— start of Entries supplied —

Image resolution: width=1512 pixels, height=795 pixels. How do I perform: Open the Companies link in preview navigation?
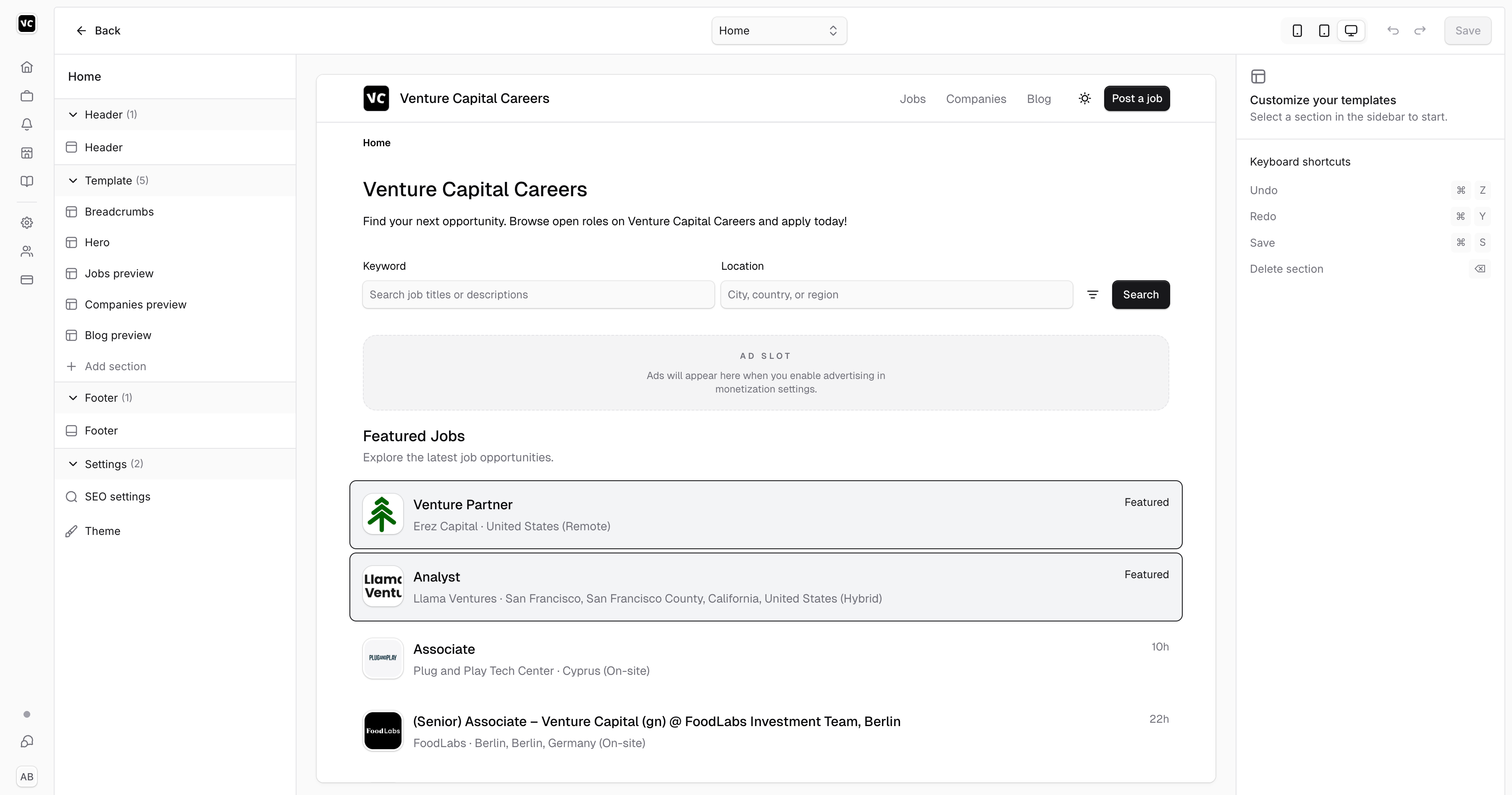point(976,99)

— end of Entries supplied —
— start of Entries supplied —

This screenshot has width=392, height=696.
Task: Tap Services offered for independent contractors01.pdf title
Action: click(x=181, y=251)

— end of Entries supplied —

▸ Goal of the exercise: Reproduce verbatim the portion of the listing that opens with the line containing "This screenshot has width=392, height=696." and closes with the line containing "Action: click(x=181, y=251)", including both of those lines and nothing more.

▸ Written response:
This screenshot has width=392, height=696.
Task: Tap Services offered for independent contractors01.pdf title
Action: click(x=181, y=251)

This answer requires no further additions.